TOWARDS the end of 2020, editors of major UK media outlets were summoned, one by one, and not for the first time, to individual briefings at Downing Street.
Apparently, all the meetings followed the same format. Each editor was shown into Boris Johnson’s office, where Chris Whitty and Patrick Vallance gave a presentation about how a devastating next wave of ‘Covid’ was going to kill 500,000 people and cripple the NHS.
The usual bogus decontextualised data and ludicrously misleading graphs were waved in their faces. Then the two witch-doctors slithered out of the room and Johnson instructed the editors to get behind a winter lockdown.
At this point, one editor decided to interrogate the Prime Minister. He said something along these lines: ‘Come on, you know as well as I do that all of that was complete nonsense.
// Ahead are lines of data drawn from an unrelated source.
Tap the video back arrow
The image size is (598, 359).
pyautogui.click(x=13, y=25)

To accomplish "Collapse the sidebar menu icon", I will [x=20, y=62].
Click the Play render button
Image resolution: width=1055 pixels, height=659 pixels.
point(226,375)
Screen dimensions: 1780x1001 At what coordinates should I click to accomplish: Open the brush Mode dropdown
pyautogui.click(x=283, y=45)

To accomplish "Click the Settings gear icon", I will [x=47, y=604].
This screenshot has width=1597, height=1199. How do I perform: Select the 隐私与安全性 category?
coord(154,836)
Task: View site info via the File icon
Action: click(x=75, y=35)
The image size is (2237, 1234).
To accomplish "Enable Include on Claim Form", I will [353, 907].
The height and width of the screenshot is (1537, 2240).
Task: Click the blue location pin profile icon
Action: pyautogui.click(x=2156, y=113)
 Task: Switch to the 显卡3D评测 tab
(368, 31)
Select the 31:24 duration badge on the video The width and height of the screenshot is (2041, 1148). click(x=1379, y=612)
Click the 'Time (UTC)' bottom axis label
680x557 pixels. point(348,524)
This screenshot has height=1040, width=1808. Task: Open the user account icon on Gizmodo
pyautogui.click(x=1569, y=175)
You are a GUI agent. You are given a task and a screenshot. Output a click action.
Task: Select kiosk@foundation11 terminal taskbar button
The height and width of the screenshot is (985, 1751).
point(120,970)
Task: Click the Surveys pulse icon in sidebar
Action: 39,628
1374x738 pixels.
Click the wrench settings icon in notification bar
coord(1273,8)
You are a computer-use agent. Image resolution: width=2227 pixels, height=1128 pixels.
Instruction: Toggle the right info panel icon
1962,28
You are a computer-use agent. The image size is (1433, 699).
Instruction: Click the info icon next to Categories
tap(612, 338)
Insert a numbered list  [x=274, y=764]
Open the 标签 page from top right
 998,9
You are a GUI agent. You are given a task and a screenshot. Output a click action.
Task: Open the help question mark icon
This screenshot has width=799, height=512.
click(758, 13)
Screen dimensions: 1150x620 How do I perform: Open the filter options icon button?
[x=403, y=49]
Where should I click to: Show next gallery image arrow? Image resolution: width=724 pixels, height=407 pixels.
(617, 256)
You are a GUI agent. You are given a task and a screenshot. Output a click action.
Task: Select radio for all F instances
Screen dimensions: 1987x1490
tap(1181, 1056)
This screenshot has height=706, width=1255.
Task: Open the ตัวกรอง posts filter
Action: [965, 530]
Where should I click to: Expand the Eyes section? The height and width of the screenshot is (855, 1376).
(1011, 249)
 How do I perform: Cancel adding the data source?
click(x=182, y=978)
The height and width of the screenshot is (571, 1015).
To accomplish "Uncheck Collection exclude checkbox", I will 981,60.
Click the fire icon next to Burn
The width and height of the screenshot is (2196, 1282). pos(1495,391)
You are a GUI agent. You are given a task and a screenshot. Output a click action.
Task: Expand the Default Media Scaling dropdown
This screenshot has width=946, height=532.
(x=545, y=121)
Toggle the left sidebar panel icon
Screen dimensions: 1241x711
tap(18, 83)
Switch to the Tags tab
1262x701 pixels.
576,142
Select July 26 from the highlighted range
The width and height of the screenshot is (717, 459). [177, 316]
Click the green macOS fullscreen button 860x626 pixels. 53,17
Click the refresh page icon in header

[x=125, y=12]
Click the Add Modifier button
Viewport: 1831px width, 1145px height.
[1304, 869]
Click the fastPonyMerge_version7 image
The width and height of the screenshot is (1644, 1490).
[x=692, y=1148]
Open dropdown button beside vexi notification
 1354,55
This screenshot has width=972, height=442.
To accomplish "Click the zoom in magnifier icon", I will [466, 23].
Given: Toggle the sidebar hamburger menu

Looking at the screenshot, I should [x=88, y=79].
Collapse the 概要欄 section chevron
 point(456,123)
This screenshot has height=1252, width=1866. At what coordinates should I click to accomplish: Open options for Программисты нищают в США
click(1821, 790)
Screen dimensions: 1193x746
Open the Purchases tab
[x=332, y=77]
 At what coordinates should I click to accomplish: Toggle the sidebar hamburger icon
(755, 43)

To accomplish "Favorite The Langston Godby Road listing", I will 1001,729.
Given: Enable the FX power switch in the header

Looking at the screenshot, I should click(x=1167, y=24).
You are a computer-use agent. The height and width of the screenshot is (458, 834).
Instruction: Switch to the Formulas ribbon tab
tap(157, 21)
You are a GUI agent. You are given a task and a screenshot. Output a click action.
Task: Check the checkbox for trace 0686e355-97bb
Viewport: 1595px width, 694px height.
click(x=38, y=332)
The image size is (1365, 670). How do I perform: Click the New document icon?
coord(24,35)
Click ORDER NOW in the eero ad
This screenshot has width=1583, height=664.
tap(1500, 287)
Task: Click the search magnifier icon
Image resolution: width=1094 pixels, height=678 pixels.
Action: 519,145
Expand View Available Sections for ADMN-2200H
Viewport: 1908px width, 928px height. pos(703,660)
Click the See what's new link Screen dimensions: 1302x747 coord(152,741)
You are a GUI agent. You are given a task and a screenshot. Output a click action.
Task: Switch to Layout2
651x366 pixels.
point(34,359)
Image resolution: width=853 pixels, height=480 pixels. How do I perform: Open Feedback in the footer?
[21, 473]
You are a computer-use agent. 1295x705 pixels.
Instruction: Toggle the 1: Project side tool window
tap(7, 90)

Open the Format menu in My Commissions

No country on Earth experienced half a million deaths in the first wave and they’re telling us to expect it in a second wave? There’s no justification for another lockdown – why are you doing this?’
Boris Johnson adopted a haunted and helpless expression, gestured towards the door through which Whitty and Vallance had just exited and said: ‘I’ve got to do what they tell me.’
I heard this story in early 2021 from a colleague at the Telegraph. I won’t name the editor it refers to, but I will say it was not a Telegraph editor. I can’t prove that it happened although I have no reason to doubt its veracity.
I think it’s an interesting anecdote, particularly given the stage we have reached in this dreadful saga. It suggests that the perceived relationship between the media, the scientists and the politicians was not exactly as many assumed.
If true, it confirms that the Prime Minister was not in charge of the country during one of the most significant periods in its history, and that this was something apparent to several highly influential journalists.
One might say that it would have been irresponsible or very bad form for the journalist concerned to go away and write up the details of a private, off-the-record conversation with the Prime Minister. On the other hand, you could argue that the conventional rules and standards of journalistic practice had been flagrantly disregarded for many months at that point, so why worry?
At the very least, this encounter ought to have sent shockwaves through Fleet Street. Investigations should have been launched. Serious questions needed to be asked about how our country was being governed and by whom.
The people of the UK were being subjected to some of the most extreme, tyrannical, immoral, unnecessary and legally dubious policies ever concocted. If there was uncertainty about where exactly these policies were coming from and who had the final say, the public surely had a right to know.
By the end of 2020, many people had realised that the mechanics of democracy did not seem to be functioning as we had been told. Those asking the very reasonable question of who exactly was calling the shots were being labelled bonkers conspiracy theorists.
Yet here was the Prime Minister himself confirming that he was not in control and, it seems, agreeing that these policies were mad, yet it wasn’t considered newsworthy. People were dying, lives were being ruined, all as a direct result of the insane measures dictated by some nebulous level of authority. But the narrative had to be protected at all costs.
Now things have shifted slightly. Operation Backtrack has begun. A childish and transparent blame game is well under way. Certain journalists are stepping forward to ‘expose’ the great scandal of lockdowns. Because it’s now safe to do so.
They want you to think that they’ve recently discovered this. They haven’t. They knew corruption and scandal was widespread at the top of government a long time ago and decided that it needn’t concern you.
Obviously, this does not apply to all journalists. There have been many in the expanding alternative media who have, from the beginning, raised the alarm and asked the right questions. Alas, none of them was being invited to these clandestine meetings at Number Ten.
Journalists are not supposed to be gatekeepers of the truth. They shouldn’t get to decide what truths the public are allowed to hear any more than doctors should get to decide who gets treated and who doesn’t.
We need journalists who seek the truth above all else and upon finding it, however unpleasant or inconvenient it may be, give it to the people without hesitation. We need them now more than ever.
The media has decided it’s time to reflect on lockdowns and pretend that it’s just become clear that they may have constituted a massive criminal act.
However, an even bigger scandal, a more heinous crime, is continuing today. And these journalists are doing the same thing again. How long do we have to wait before they start writing their columns about the great vaccine scandal?
It’s tempting to write these people off. Perhaps we should take the view that they’ve had their chance and failed miserably in their responsibilities. But I would rather see them search deeply for any moral conscience they have left, find the requisite levels of courage and integrity and start doing their jobs.
How many more months will they spend sitting comfortably on the truth, watching millions of people suffer at the hands of a lie?